Sunlight filters down through the big leaves like light shining through the windows of a Gothic
cathedral.
Rebecca Nemser, The Boston Phoenix
Prilla Smith Brackett explores not the boundary between but the overlap of nature and
civilization, in lush, painterly, grisaille close-ups of ancient trees snapped apart, their roots reaching
under concrete. They're noble in their defeat these old trees. Enigmatic shadows and reflections add
the suspense of a Hitchcock film to these paintings.
Christine Temin, The Boston Globe
Brackett loves trees. You can see that in the way her lines caress roots and branches; in the
way even small details light her imagination. She forces us to look at the details, as well, in the way
she composes and breaks apart each work. “Silent Striving” groups small paintings into a grid,
interspersing details from old-growth forests with details of urban trees: the way a root burrows
beneath a sidewalk; the skeletal stretch of dead branches into lake water. The grid of paintings is
filled with intersections – those in its structure and those within the works of crossed branches and
cast shadows. The result is both a sense of network and a sense of fracture....They all tell the same,
never ending story – city tree and country tree, noble and gnarled in their persistence despite our
efforts to crowd them out.
Cate McQuiad, The Boston Globe
Ranging in subject from old growth forests in New England to panoramas of Tanzania, Prilla
Smith Brackett’s landscapes attest to her ongoing engagement with environmental issues....
Brackett’s most recent work are triptychs expressing a more peaceful co-existence of the
human and the natural. The side images were inspired by views of the Blue Ridge Mountains, the
central images by scenes around Brackett’s home in Cambridge, Mass. The sense of decay and
forceful intrusion – so visible in the earlier Remnants series – is no longer apparent, as the very
simple architecture of the urban environment enhances the dignity and intricate beauty of trees.
At the outset of the nineteenth century, the German painter Caspar David Friedrich painted
masterful portraits of trees, seemingly imbuing them with a personality. Brackett’s trees have a
similar strength, her landscapes a comforting serenity. Although her theme is human intervention,
we get the sense that nature will withstand many indignities, offering us time to rethink the
repercussions of our actions.
Janis Tomlinson, National Academy of Sciences exhibition brochure
Brackett’s series revolves around one beloved summer house in Duxbury built in 1906, in the
woods and on the water....While the background swirling of trees and water are naturalistic in the
two larger paintings, with loose and gestural brushstrokes, they contrast to the rather cool,
architectural rendering of the house, and all its many window-pane rectangles....The series departs
from her usual work,... landscapes and deep wooded scenes with curvilinear trees which seem to
entwine and animate the forest; in contrast these are more contained, cooler, like a snapshot in
time from a sketchbook of memories to preserve but to no longer inhabit.
Ellen Howards, Arts Media
Prilla Smith Brackett, well respected for her paintings of landscape, chooses to explore the
interaction of parts of the house with the landscape, as seen from indoors looking out.
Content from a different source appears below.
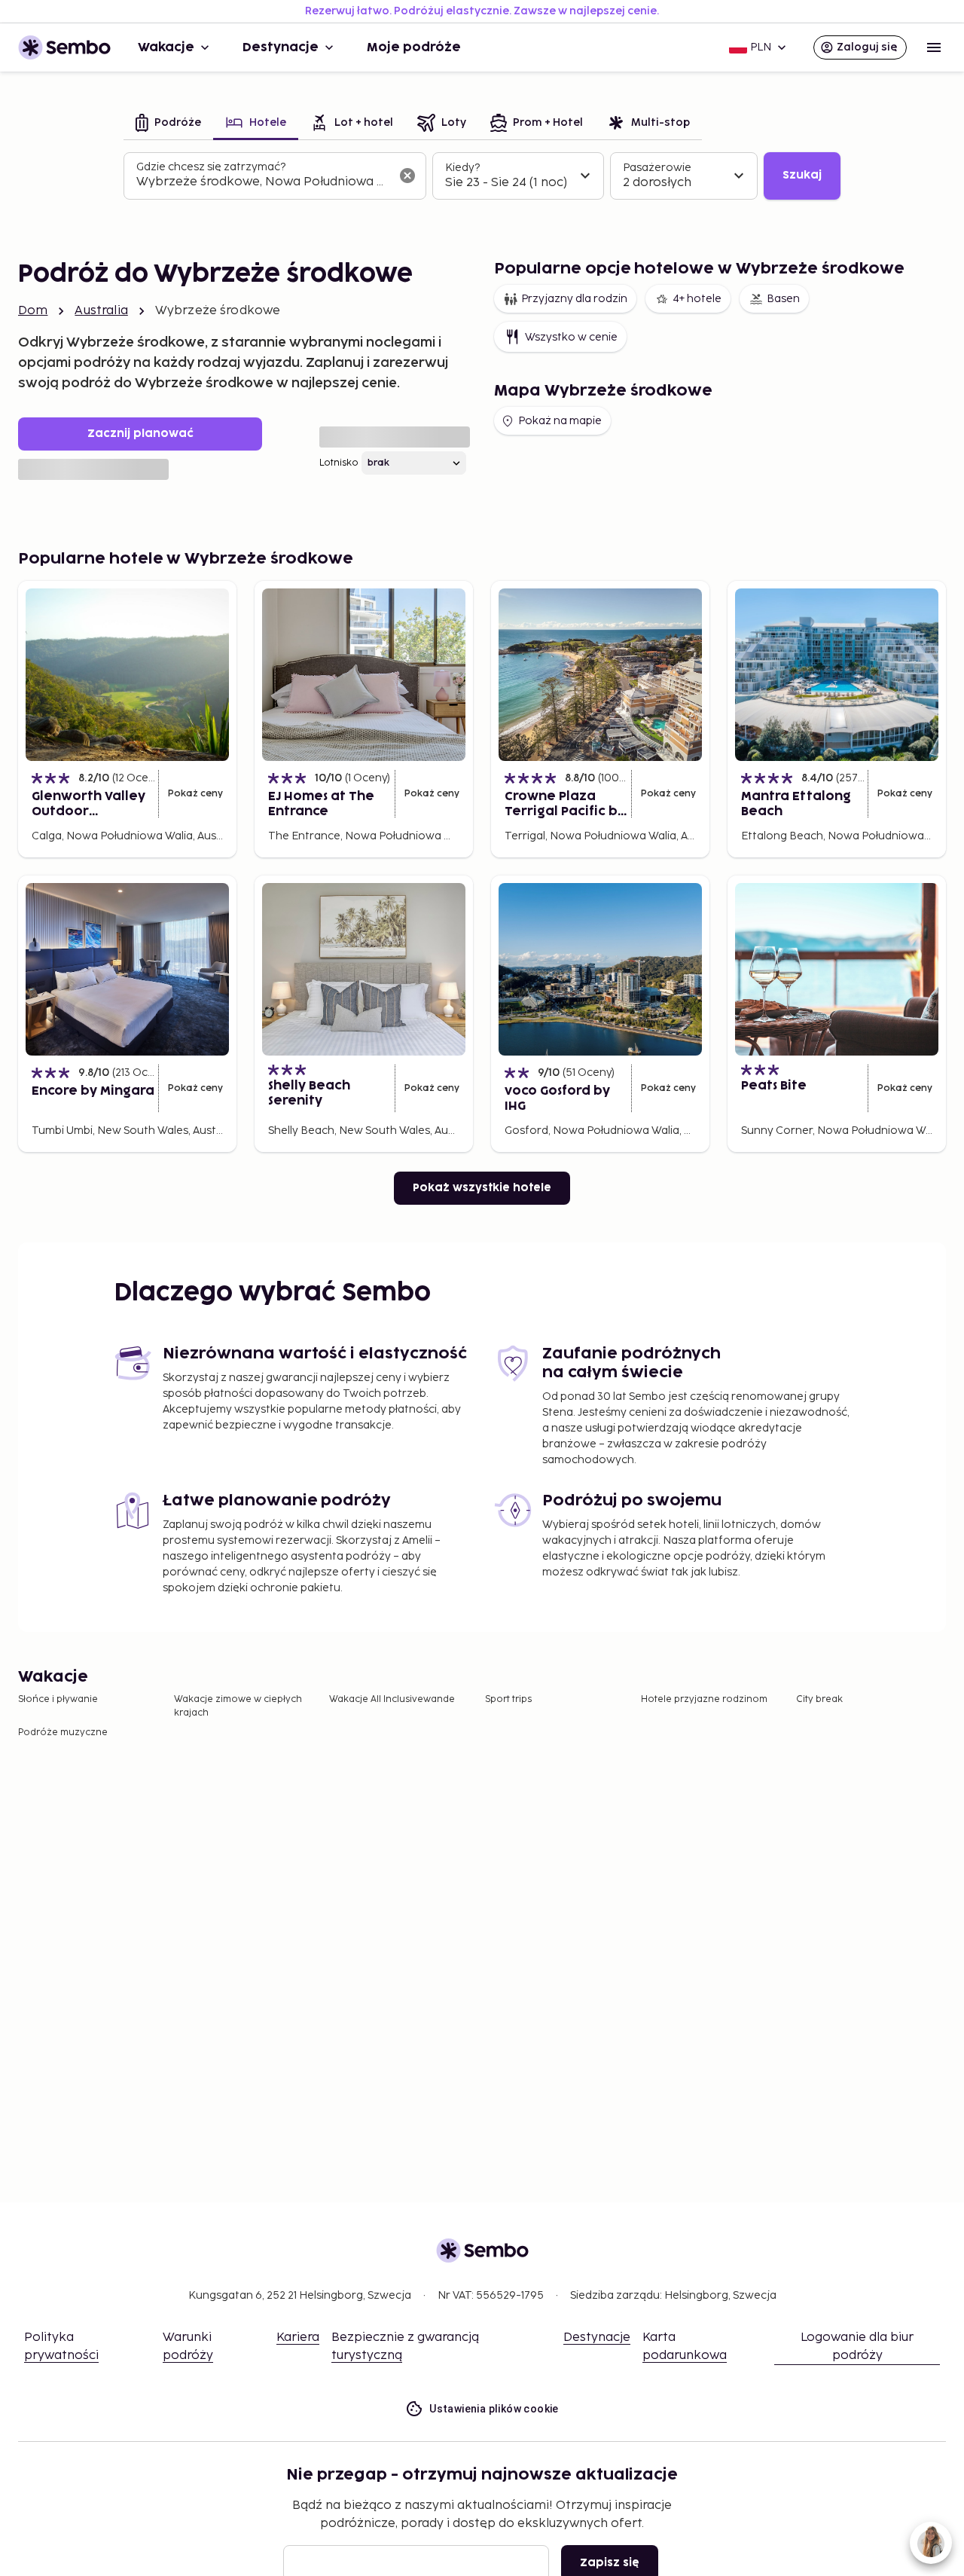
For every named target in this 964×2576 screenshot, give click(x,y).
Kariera (297, 2337)
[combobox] (262, 182)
We are invited
to observe trees, windows, chairs and beds that are still, silent and empty. She has made landscape
and architecture the referent for her memories and those of her family. In Prilla’s work, landscape is
captured and framed by the squares and angles of the house. These fragmented images of landscape
emphasize how memories become incomplete. She often applies layers of translucent color, almost
like scrims, to her paintings. These ghost-like areas become metaphors for memories that overlap
and weave into each other and are difficult to grasp completely...
The family home depicted in these paintings is soon to be sold, a victim of circumstances beyond
control....Brackett invite(s) us to reflect...in a 90-year history of family and place, of landscape and
activity, of memory and imagination, of love and loss.